Кто только ни проводил ночи на его диване, уцелевшем еще с пятого года. В диван был вложен альбом, в который благодарные посетители вносили свою прозу или стихи, надуманные за ночь. Здесь были записи Ленина, Троцкого, Азефа, Луначарского.
Мы только устроились у кузенов, как "у себя", когда, вернувшись как-то поздно вечером, я застал за самоваром гостя. Его нетрудно было узнать: вернулся из эмиграции старый приятель моего кузена Луначарский. Нас познакомили. Я-то его знал. Он меня вряд ли. Впрочем, очень скоро и он меня узнал. Начался разговор спокойно, на политически безразличные темы. Но вскоре перешли и на темы злободневные.

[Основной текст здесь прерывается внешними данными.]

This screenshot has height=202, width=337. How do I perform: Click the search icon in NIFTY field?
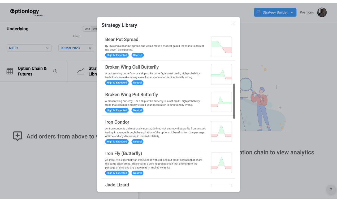pos(48,48)
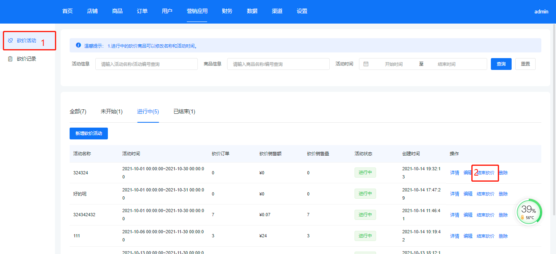
Task: Click 删除 for activity 111
Action: tap(503, 236)
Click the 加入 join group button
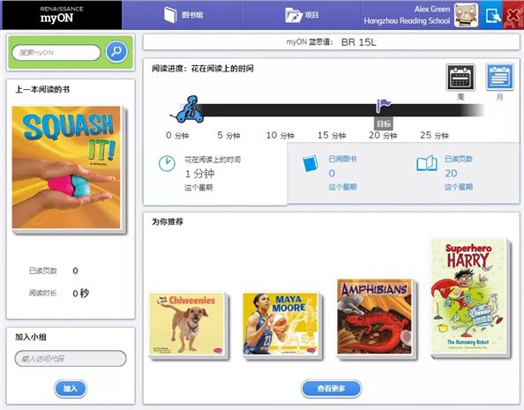Screen dimensions: 524x410 pos(71,389)
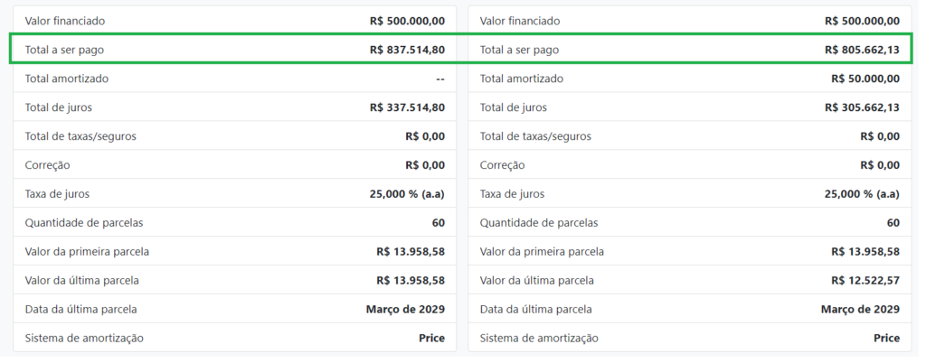Click the left Total a ser pago R$ 837.514,80

click(x=408, y=50)
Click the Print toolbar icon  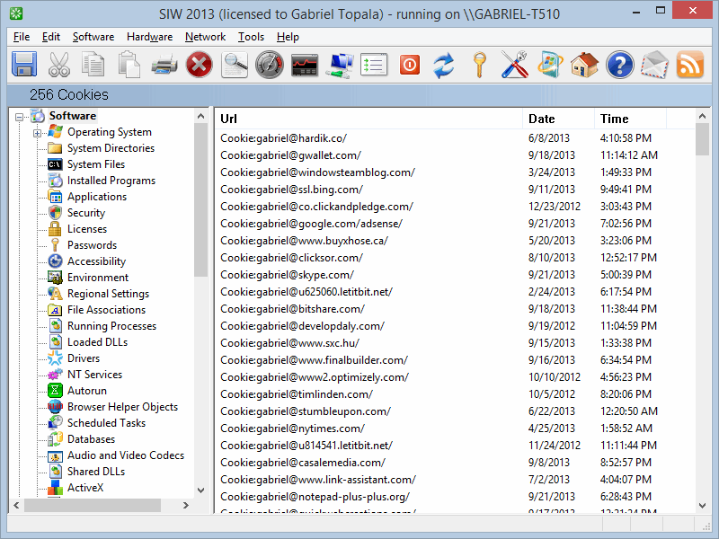(x=164, y=65)

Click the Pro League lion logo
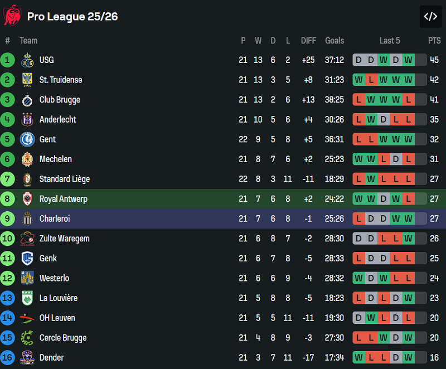12,16
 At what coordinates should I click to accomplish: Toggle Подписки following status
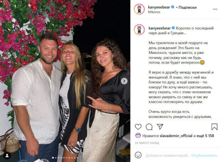point(187,7)
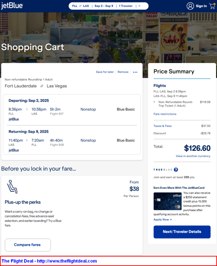Click Next: Traveler Details button
This screenshot has width=217, height=266.
click(182, 232)
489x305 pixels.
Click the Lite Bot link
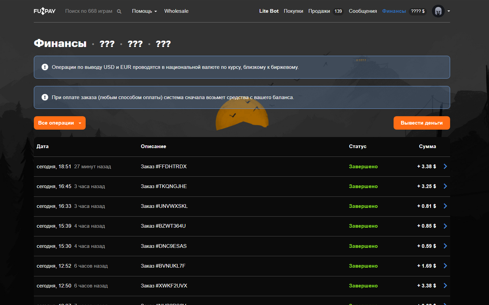269,11
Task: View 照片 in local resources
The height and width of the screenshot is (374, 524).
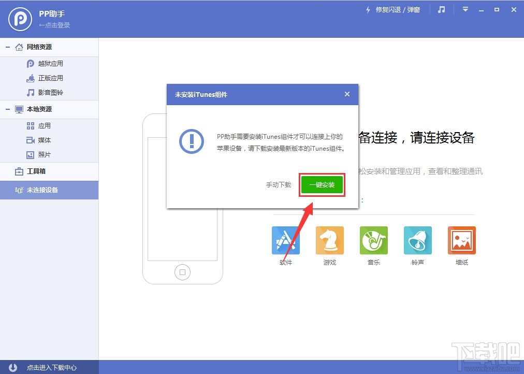Action: (x=44, y=154)
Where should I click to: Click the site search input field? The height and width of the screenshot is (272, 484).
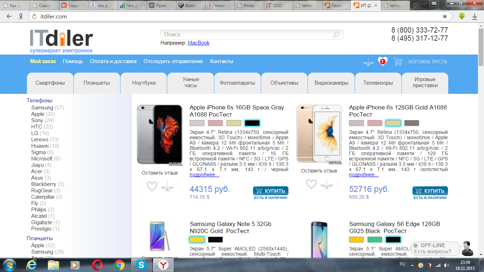tap(246, 35)
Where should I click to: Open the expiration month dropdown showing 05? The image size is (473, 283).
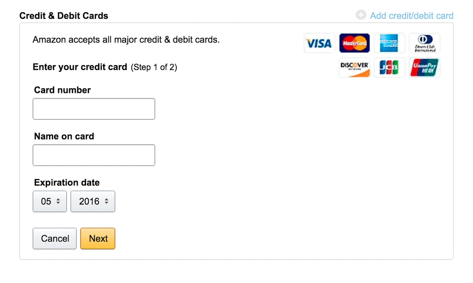(50, 201)
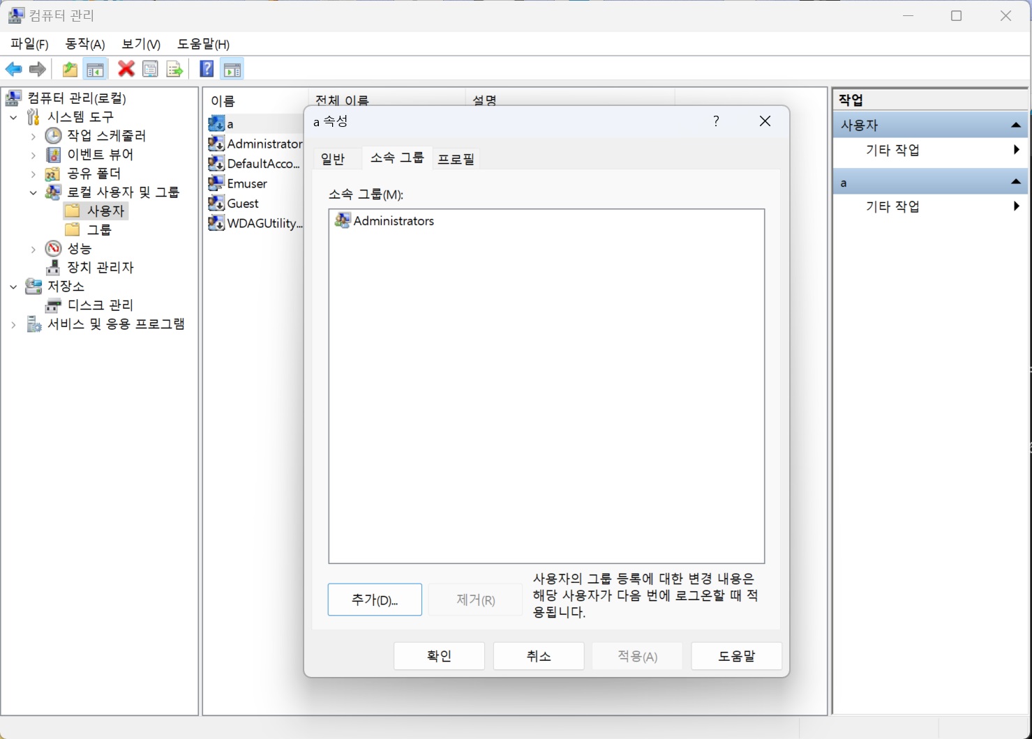Select the Administrators group in membership list

[393, 221]
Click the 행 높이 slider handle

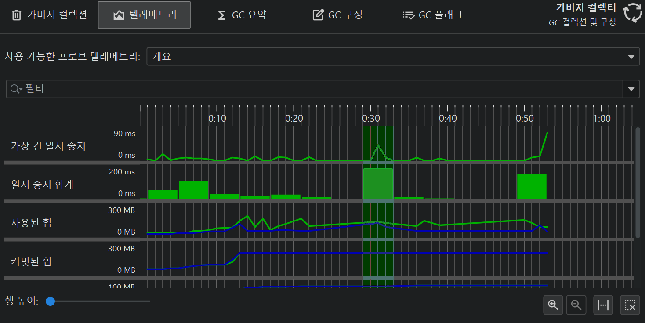pyautogui.click(x=51, y=301)
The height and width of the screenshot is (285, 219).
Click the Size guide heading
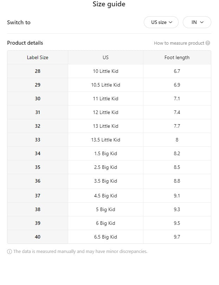(109, 4)
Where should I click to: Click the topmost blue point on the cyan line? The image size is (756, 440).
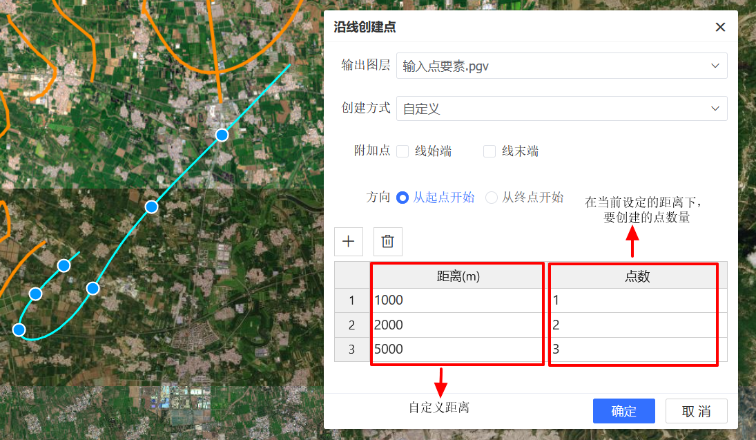pyautogui.click(x=222, y=135)
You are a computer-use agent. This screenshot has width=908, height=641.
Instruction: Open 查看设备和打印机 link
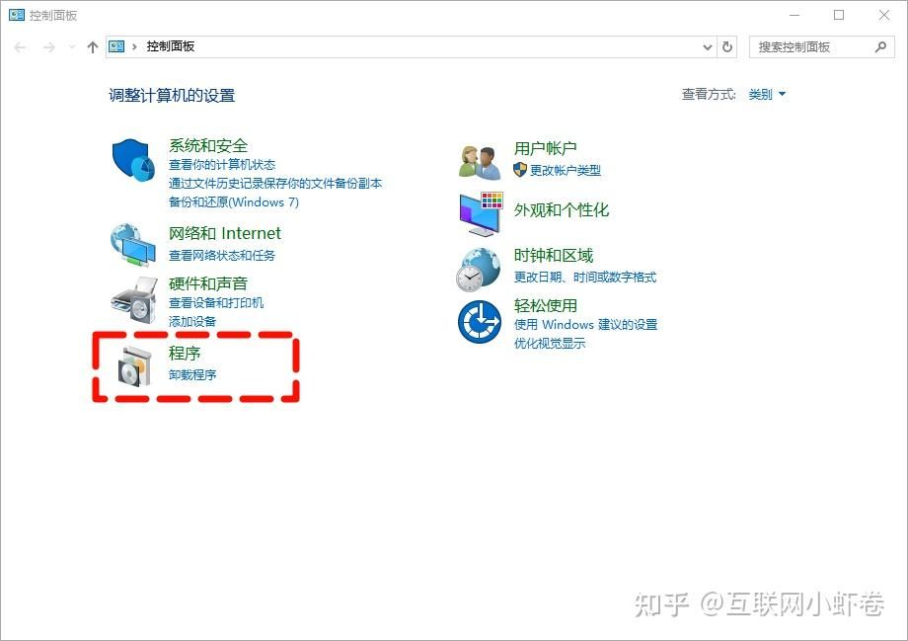point(216,303)
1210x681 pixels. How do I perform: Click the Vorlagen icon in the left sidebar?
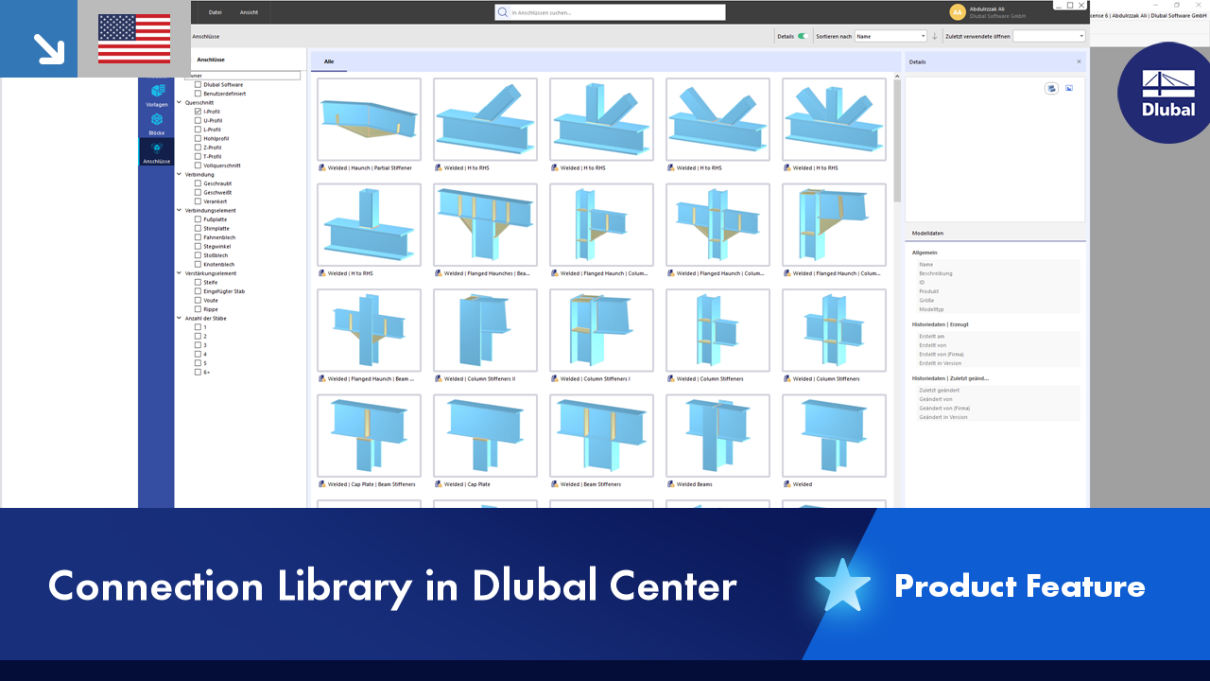(x=157, y=92)
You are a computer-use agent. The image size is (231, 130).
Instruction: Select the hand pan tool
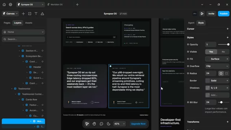[94, 124]
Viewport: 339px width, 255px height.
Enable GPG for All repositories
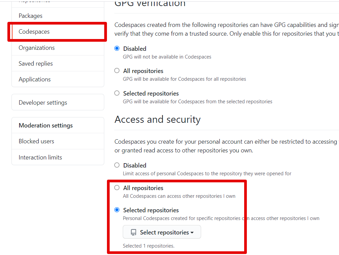[117, 70]
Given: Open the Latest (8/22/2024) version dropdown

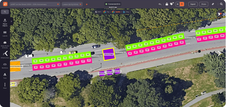Looking at the screenshot, I should click(72, 4).
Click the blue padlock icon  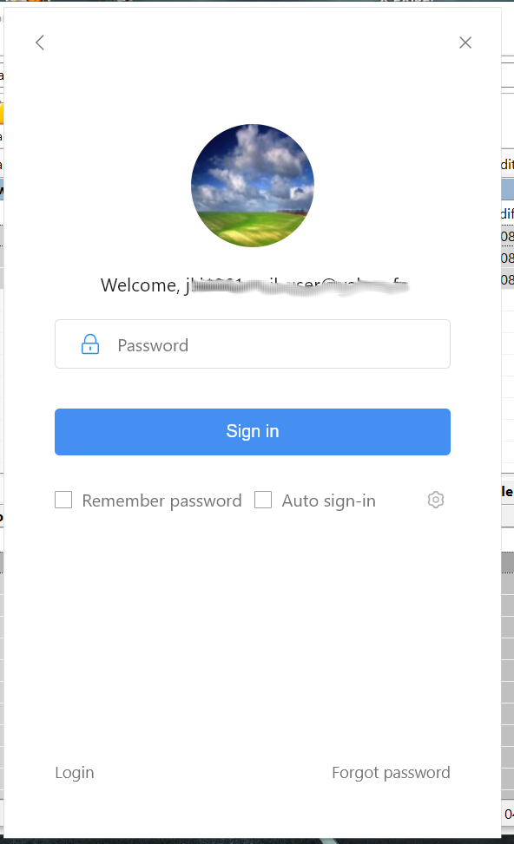[x=90, y=344]
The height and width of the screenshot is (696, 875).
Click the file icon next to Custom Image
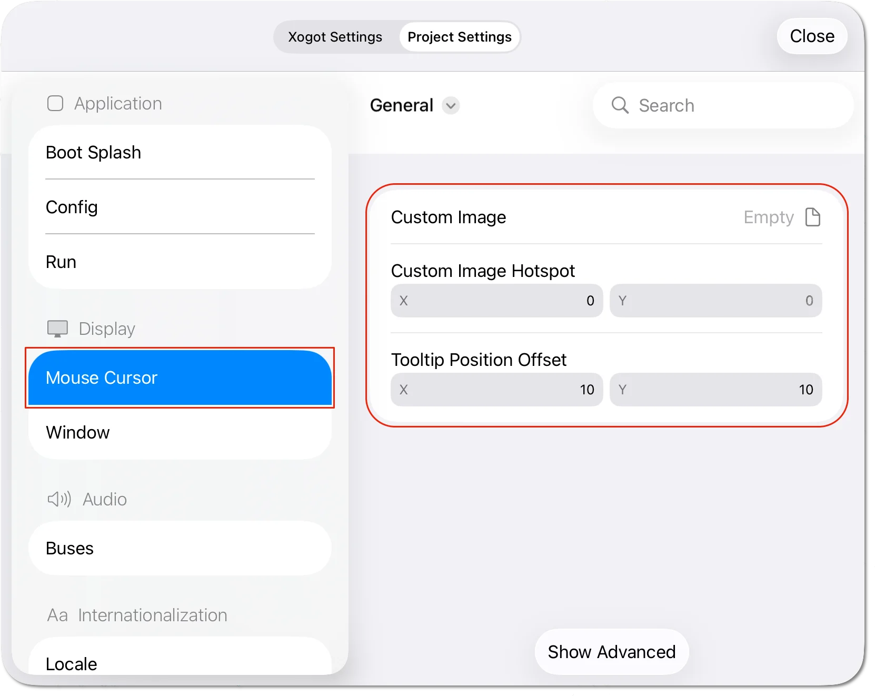pyautogui.click(x=813, y=217)
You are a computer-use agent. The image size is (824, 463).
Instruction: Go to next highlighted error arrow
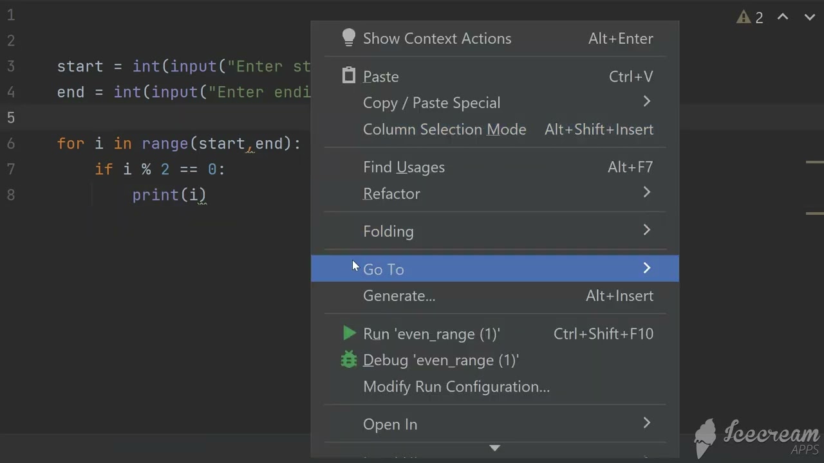tap(810, 17)
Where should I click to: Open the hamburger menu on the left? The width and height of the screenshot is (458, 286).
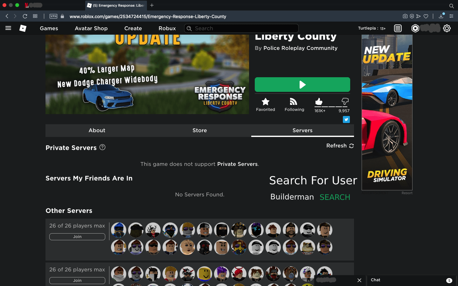(8, 28)
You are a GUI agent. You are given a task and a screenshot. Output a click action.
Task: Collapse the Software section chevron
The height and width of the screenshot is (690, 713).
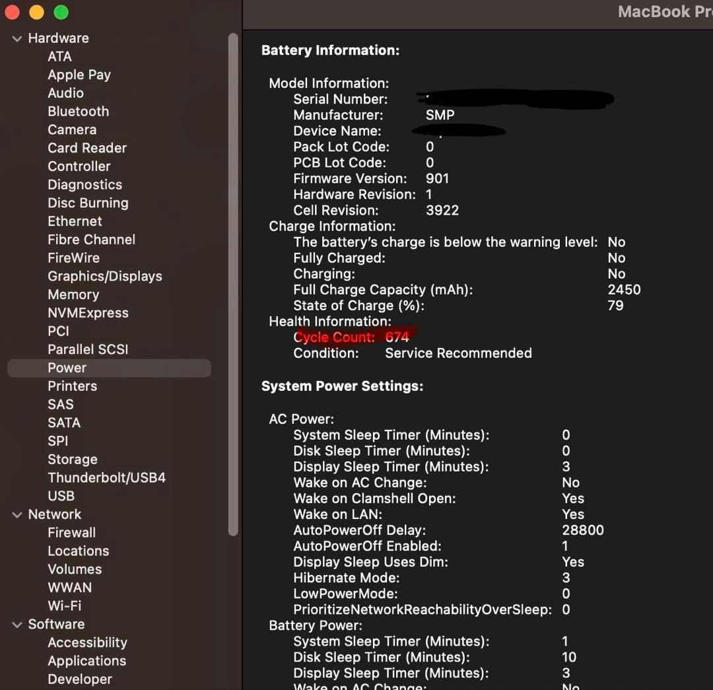tap(17, 625)
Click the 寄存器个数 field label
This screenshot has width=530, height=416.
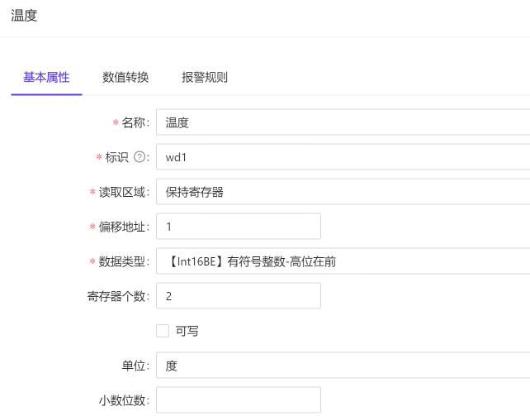tap(116, 296)
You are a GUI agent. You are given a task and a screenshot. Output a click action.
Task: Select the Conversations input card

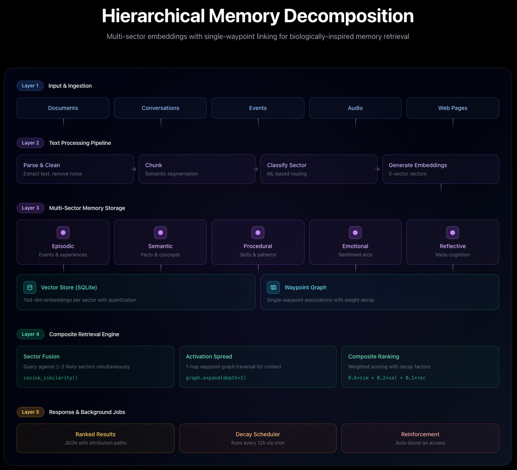(x=161, y=108)
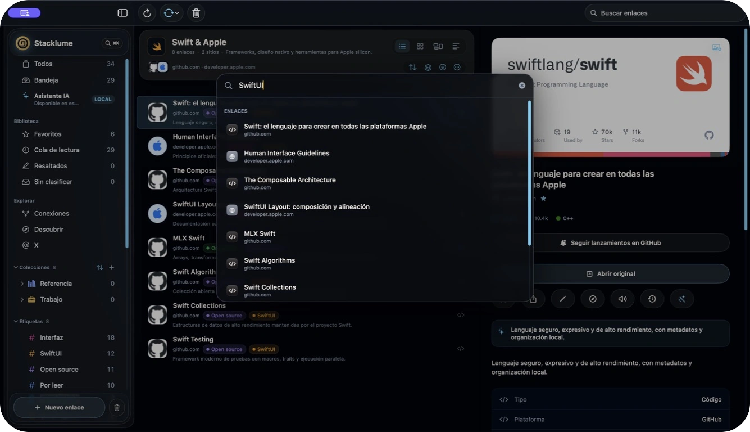Expand the Referencia collection
Viewport: 750px width, 432px height.
click(22, 284)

Луначарский никогда не лез за словом в карман, и менее всего - в 17-ом году. Он говорил с апломбом и самоуверенно, может быть, по привычке к тому, что Самуил Вишняк, которого он знал 15 лет, как честного с.-д., будет как обычно внимать его "красивой" речи. Но тут замешался какой-то другой Вишняк, не менее Луначарского темпераментный и упорный в отстаивании своей эс-эровской ереси. Разговор принял недружелюбный характер. Взаимные обличения становились всё менее парламентарными. Луначарский налился кровью и стал пунцовым. Его большой и влажный рот временами покрывался пеной. Он утирал губы, поправлял покачнувшееся пенснэ и продолжал. "Дружеская беседа" затянулась далеко за полночь.
Когда мы всё-таки разошлись, осталось чувство неловкости не за то, конечно, что я наговорил Луначарскому, в адрес большевиков, а перед хозяином дома, не знавшим, как, не нарушая гостеприимства, утихомирить разбушевавшихся гостей.
Под общим кровом мы с Луначарским провели всего одну ночь. На следующий день он уехал, и я его больше не видал и не слыхал - до открытия Учредительного Собрания.
3
Особое совещание открылось, как было назначено, 25-го мая в Мариинском дворце, где в царское время помещались Государственный Совет и Комитет Министров, а в начале Февральской революции - Временное Правительство. Здесь протекала вся работа Совещания - общих собраний и комиссий. В Совещание входили 13 сведущих лиц или специалистов по государственному праву и статистике и более 50 представителей главных политических и национально-политических течений России. Эти последние очень ревниво относились к тому, чтобы получить возможность участвовать в выработке закона, который должен предрешить их будущее и будущее России. Все хотели убедиться в том, что не будут нарушены их права и интересы.
Совещание открылось приветствием министра-председателя кн. Львова. Он поздравил собравшихся "с приступом к занятиям величайшей государственной важности" и подчеркнул, что эта работа "требует величайшей справедливости по отношению ко всем частям и группам пестрого состава нашего громадного государства быть конденсатором всех духовных и умственных сил народа. Оно должно быть выразителем его великого ума и сердца".
Эти слова, характерные лично для кн. Львова, выражали не его только настроения, чувствования и мысли. Все так понимали, во всяком случае так говорили. И члены Особого совещания, за единичным исключением, все так относились к стоявшей перед ними задаче. Это упускают неосведомленные зоилы, критиковавшие и критикующие Особое совещание за то, что, в поисках технически совершенного закона, оно якобы затянуло свои занятия настолько, что закон запоздал и практически оказался никчемным.